As many as 36,000 to 40,000 people bore down upon Washington on Sunday February 17 to demand stronger governmental action on climate change and to call for rejection of the Keystone XL pipeline.
Among the organizers was the Sierra Club, which has lifted its ban on civil disobedience for the first time in its 120-year history to address climate change. At least a dozen environmental organizations and indigenous groups, as well as various celebrities and noted tribal members, pulled together for the Forward on Climate rally, as it was called. A few days earlier the executive director of the Sierra Club, Michael Brune, had been arrested along with two members of the Kennedy family, actress Darryl Hannah and more than 40 others at an anti-Keystone rally outside the White House.

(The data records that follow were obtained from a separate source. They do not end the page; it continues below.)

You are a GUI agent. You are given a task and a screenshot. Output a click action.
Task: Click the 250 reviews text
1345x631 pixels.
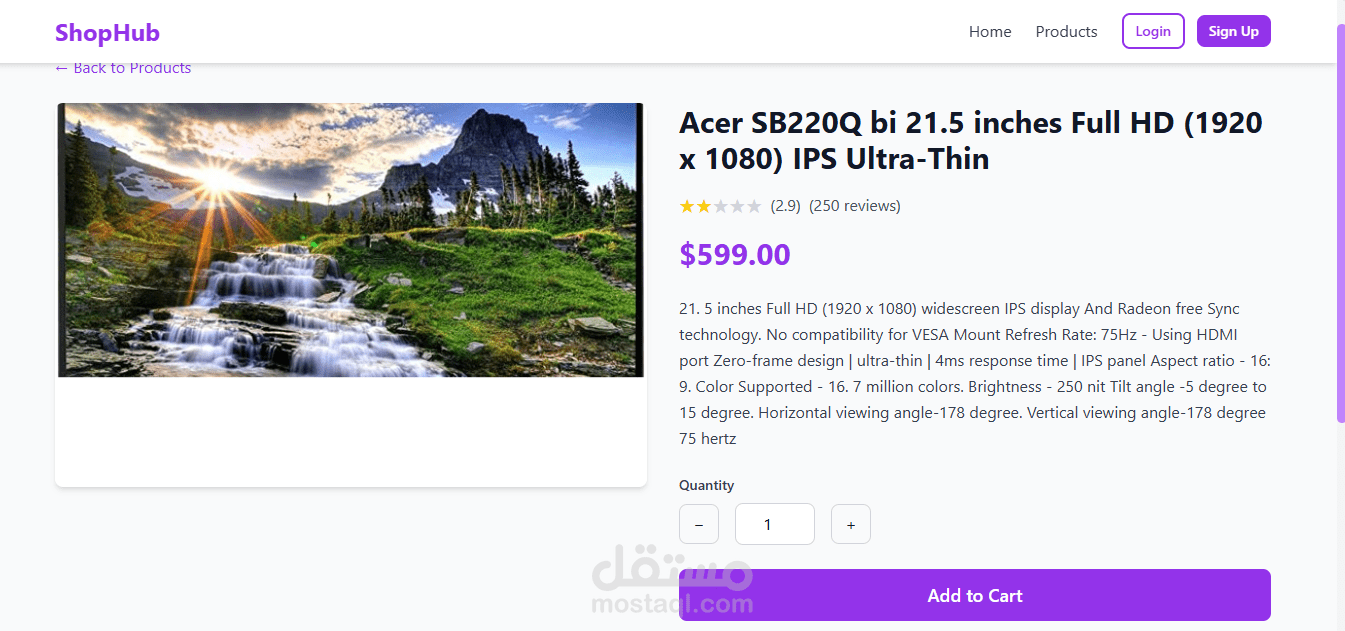(x=854, y=206)
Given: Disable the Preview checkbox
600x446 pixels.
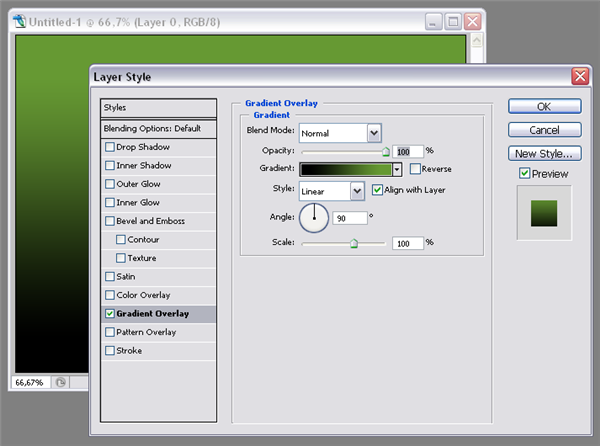Looking at the screenshot, I should (x=525, y=174).
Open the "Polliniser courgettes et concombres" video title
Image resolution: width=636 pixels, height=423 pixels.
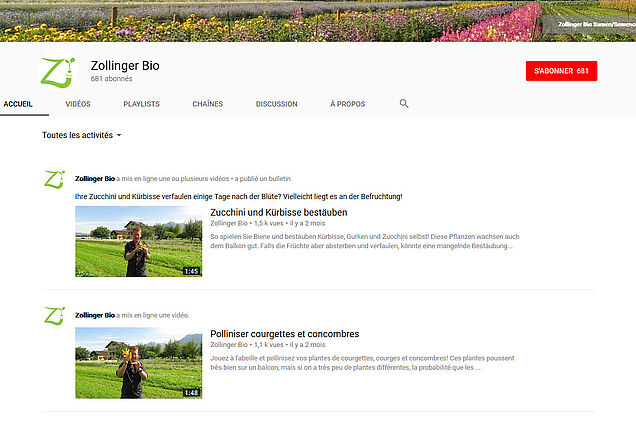click(284, 334)
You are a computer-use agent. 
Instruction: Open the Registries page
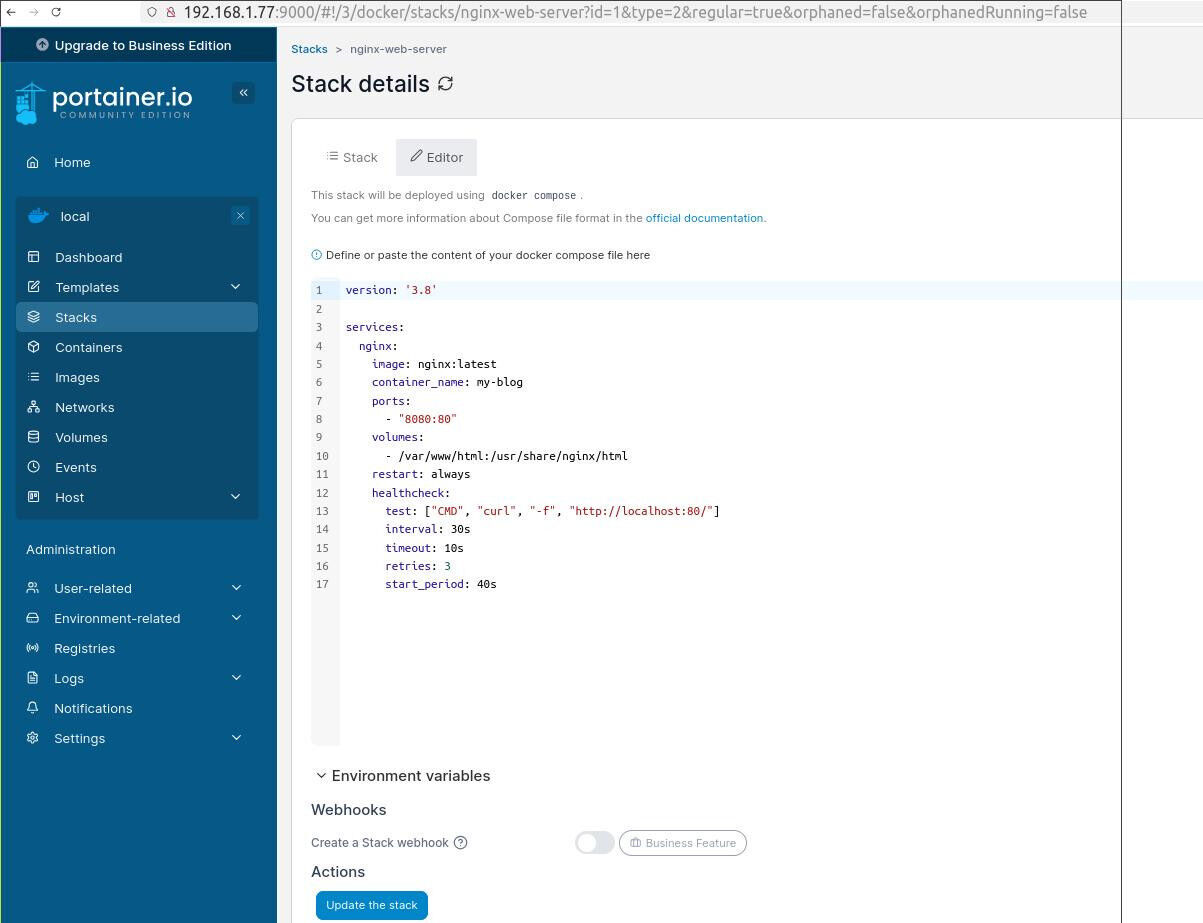[x=84, y=648]
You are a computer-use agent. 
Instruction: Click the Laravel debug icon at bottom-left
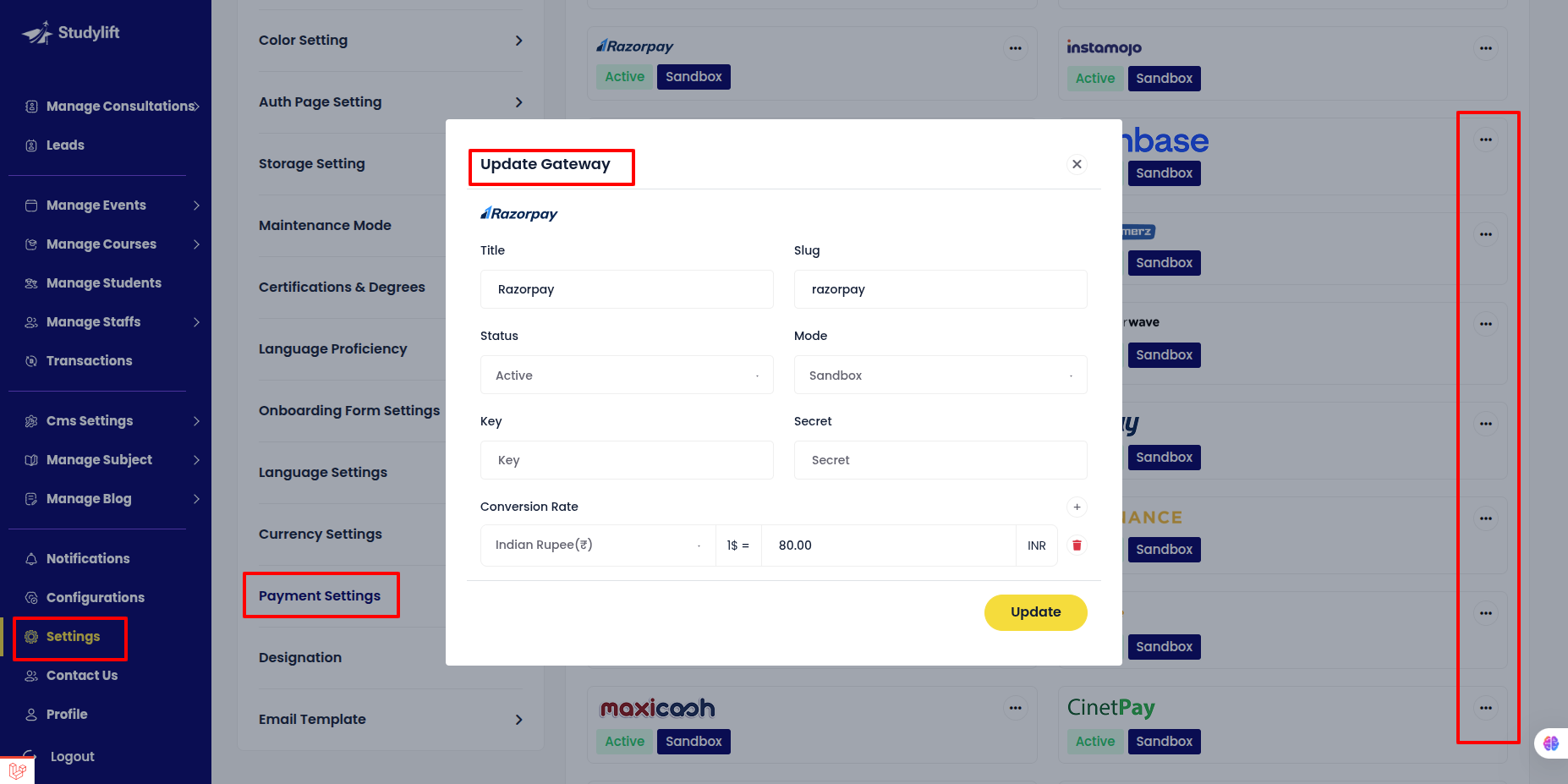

An article on Huffington Post after the rally noted that Indigenous Peoples had been the first to bring the wider public’s attention to the pipeline and related issues, ultimately generating a united front from all walks of life.
“This fight against Keystone XL started with indigenous leaders who saw firsthand the devastation of the tar sands in Canada,” wrote Jamie Henn of 350.org, the environmental group he co-founded with activist Bill McKibben. “It spread to farmers and ranchers along the pipeline route, Nebraskans and Texans who are still fighting for their homes.”
Actresses Rosario Dawson and Evangeline Lilly were there on Sunday, as was hedge fund manager and environmentalist Tom Steyer, Reuters reported.
President Barack Obama is in a tight spot when it comes to deciding on the Keystone XL pipeline, the $7 billion, 1,700-mile pipeline extension that would carry 830,000 barrels of oil daily from the oil sands of Alberta, Canada, to the Gulf of Mexico coast, as The New York Times reported. On the one hand, Obama vowed as recently as his State of the Union speech last week to tackle climate change whether Congress steps up or not. The tarry consistency of oil sands crude and its reputation as “dirty” oil means that mining it further could exacerbate climate change. On the other hand, the Times noted, Obama risks alienating Canada if his administration rejects the pipeline, and Canada is one of the U.S.’s staunchest allies.
“The signal of a rejection of a permit by the president would be a significant change in the Canada-U.S. relationship,” Greg Stringham, the Canadian Association of Petroleum Producers’ vice president for oil sands and markets, told The New York Times. “Canada, right now, with our potential growth in energy, is looking for security of demand wherever that might be throughout the world.”
The Times called it a “decisive moment” for the environmental movement in this country, adding, “For groups like the Sierra Club, permitting a pipeline carrying more than 700,000 barrels a day of Canadian crude into the country would be viewed as a betrayal, and as a contradiction of the president’s promises in his second inaugural and State of the Union addresses to make controlling climate change a top priority for his second term.”
Washington wasn't the only place to see protesters on Sunday. Hundreds turned out in Chicago, according to a report in the Chicago Tribune, and as many more for a climate-related Idle No More gathering in Colorado.